The LOBSTER codebase is implemented in PyTorch with a modular design that separates the pre-training data pipeline, model architecture, and downstream evaluation into independent components. Pre-trained checkpoints are distributed through the Hugging Face model hub, allowing researchers to pull model weights and begin fine-tuning or inference without setting up a full training environment. The library includes training configurations for GPU memory budgets ranging from single consumer-grade GPUs to multi-GPU clusters, with documented scaling behavior for each configuration.
LOBSTER is designed for research groups that need high-quality protein representations but cannot afford to train or even fine-tune very large models. The primary use case is protein fitness prediction: given a set of protein variants, LOBSTER embeddings can be combined with simple supervised heads to predict functional properties such as binding affinity, thermostability, catalytic activity, or expression yield. This makes the model directly applicable to the analysis of deep mutational scanning datasets, where researchers measure the fitness of thousands of protein variants simultaneously and need a model that can generalize to unseen sequences. The concept bottleneck variant is specifically targeted at therapeutic protein design, where regulatory and scientific credibility requires interpretable models whose predictions can be traced to specific biophysical features. Beyond fitness prediction, LOBSTER's causal variant supports de novo sequence generation tasks, including the design of protein libraries with specified compositional properties.
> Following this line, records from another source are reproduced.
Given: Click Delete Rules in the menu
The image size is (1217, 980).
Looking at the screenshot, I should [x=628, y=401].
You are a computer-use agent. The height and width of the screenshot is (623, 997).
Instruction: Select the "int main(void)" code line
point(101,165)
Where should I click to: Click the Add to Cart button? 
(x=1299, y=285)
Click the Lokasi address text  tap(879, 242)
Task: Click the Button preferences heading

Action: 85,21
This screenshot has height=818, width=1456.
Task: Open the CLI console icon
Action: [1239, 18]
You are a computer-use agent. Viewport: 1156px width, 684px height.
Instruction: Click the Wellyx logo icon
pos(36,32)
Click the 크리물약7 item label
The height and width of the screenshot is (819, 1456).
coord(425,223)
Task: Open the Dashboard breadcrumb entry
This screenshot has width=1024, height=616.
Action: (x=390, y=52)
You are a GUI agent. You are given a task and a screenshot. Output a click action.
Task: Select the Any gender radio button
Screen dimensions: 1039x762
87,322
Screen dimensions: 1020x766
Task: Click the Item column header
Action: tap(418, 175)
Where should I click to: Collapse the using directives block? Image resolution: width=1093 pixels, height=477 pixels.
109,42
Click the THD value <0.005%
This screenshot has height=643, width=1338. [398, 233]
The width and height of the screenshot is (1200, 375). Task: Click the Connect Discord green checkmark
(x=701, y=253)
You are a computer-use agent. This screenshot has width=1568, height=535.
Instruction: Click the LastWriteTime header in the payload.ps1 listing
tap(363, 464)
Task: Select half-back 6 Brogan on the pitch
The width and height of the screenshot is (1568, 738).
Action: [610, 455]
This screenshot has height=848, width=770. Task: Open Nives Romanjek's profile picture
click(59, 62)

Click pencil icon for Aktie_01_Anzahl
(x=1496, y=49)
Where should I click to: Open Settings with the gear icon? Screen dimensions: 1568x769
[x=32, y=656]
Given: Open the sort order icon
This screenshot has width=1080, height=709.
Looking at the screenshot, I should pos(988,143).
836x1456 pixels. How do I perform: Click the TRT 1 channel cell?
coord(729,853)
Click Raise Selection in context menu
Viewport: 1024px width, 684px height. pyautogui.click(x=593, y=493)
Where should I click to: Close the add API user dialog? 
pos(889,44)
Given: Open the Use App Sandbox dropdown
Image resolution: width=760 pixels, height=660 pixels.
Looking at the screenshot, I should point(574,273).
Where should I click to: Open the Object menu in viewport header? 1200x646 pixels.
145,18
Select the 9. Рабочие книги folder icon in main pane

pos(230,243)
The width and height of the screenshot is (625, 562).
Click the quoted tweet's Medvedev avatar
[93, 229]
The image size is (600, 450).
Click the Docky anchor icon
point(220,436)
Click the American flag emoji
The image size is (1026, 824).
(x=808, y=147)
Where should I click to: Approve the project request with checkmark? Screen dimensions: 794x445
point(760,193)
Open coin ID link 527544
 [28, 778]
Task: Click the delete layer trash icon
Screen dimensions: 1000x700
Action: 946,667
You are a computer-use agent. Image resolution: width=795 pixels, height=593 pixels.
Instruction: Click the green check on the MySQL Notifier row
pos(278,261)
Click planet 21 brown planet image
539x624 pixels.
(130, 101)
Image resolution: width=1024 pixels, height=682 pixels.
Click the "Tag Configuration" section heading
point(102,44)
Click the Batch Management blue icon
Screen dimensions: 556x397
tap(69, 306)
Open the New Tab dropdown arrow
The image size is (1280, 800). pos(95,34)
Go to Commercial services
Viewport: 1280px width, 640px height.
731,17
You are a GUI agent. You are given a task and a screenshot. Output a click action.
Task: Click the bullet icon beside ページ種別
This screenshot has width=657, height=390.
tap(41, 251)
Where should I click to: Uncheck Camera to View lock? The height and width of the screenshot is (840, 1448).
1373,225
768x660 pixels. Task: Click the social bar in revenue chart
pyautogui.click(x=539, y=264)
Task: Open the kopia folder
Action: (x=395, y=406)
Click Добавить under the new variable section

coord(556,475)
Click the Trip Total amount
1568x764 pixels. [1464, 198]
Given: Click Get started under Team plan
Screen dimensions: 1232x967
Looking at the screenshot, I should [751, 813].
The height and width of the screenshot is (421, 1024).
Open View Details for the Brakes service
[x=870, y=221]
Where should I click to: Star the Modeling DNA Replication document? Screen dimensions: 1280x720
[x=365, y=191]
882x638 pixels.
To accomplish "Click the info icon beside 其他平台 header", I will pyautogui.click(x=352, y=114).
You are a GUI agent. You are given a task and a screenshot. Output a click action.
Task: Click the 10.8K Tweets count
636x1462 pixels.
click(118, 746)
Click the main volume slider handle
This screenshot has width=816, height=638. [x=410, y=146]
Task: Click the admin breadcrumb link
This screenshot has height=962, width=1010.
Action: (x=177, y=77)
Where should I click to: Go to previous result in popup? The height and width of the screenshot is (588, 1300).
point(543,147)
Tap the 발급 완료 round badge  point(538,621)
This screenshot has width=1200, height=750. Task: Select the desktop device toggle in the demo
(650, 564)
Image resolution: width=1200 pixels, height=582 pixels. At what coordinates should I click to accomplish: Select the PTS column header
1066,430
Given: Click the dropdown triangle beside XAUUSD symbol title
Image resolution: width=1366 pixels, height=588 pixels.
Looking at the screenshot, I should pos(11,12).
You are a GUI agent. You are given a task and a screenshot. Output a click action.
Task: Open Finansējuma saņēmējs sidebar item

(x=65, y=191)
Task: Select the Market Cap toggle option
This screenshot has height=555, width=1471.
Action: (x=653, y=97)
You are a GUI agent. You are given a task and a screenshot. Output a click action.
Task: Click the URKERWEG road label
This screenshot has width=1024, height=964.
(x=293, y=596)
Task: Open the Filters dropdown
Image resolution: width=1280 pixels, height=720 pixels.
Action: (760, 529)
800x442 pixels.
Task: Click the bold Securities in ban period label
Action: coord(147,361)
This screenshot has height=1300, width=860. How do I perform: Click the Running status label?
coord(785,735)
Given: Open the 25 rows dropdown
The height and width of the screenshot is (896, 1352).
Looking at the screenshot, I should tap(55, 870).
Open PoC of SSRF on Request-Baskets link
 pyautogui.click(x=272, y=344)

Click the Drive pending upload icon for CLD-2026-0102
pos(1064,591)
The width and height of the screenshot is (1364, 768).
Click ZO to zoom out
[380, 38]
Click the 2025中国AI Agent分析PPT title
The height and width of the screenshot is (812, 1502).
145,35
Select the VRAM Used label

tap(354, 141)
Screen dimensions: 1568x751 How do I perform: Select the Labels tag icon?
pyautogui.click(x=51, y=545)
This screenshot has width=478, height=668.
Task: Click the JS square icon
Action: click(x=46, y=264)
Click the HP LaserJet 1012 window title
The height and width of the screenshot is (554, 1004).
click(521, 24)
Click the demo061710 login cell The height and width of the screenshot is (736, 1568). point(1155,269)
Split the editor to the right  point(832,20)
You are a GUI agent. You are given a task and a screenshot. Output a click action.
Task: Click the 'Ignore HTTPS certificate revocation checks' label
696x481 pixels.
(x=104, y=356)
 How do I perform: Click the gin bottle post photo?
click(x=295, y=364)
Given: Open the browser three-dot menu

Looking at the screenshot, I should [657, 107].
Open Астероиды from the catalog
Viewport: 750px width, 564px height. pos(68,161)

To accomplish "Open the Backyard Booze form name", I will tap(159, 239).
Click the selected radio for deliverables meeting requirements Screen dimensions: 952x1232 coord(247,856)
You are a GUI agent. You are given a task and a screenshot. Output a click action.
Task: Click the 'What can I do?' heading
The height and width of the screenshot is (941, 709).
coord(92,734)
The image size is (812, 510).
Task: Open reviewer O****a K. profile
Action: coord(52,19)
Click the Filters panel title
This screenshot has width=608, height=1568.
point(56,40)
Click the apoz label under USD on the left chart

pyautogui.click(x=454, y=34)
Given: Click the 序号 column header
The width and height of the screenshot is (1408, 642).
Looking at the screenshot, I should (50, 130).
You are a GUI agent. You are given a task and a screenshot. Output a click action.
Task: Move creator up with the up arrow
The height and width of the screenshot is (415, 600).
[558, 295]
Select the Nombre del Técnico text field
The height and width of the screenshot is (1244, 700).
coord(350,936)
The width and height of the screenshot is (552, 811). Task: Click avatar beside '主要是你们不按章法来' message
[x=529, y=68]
The library also serves as an educational and experimental platform for the protein machine learning community: because the cramming framework is explicitly designed for rapid iteration, LOBSTER is well-suited for graduate courses and research groups exploring new pre-training objectives without needing access to a compute cluster.
LOBSTER's central contribution is demonstrating that the protein language modeling field has been leaving significant performance on the table by scaling model size without first optimizing the pre-training recipe. By showing that a 67M-parameter model trained in one GPU-day can approach the benchmark performance of a 3B-parameter model trained over months, the work challenges the assumption that bigger is always better and creates a pathway for resource-constrained researchers to participate in protein foundation model development. The open-source release has been adopted as a research platform by the protein machine learning community, and the concept bottleneck extension has generated interest in interpretable AI approaches for therapeutic protein engineering. The Frey Lab has continued to extend the library with new architectures and training objectives, and the repository serves as a living record of systematic improvements to efficient protein language model training. A key limitation of the current approach is that the cramming regime necessarily involves a trade-off: while LOBSTER matches ESM2-3B on fitness benchmarks, very large models trained on much more data may still hold advantages on tasks that require broader protein universe coverage, such as remote homology detection or zero-shot prediction of structurally diverse protein families.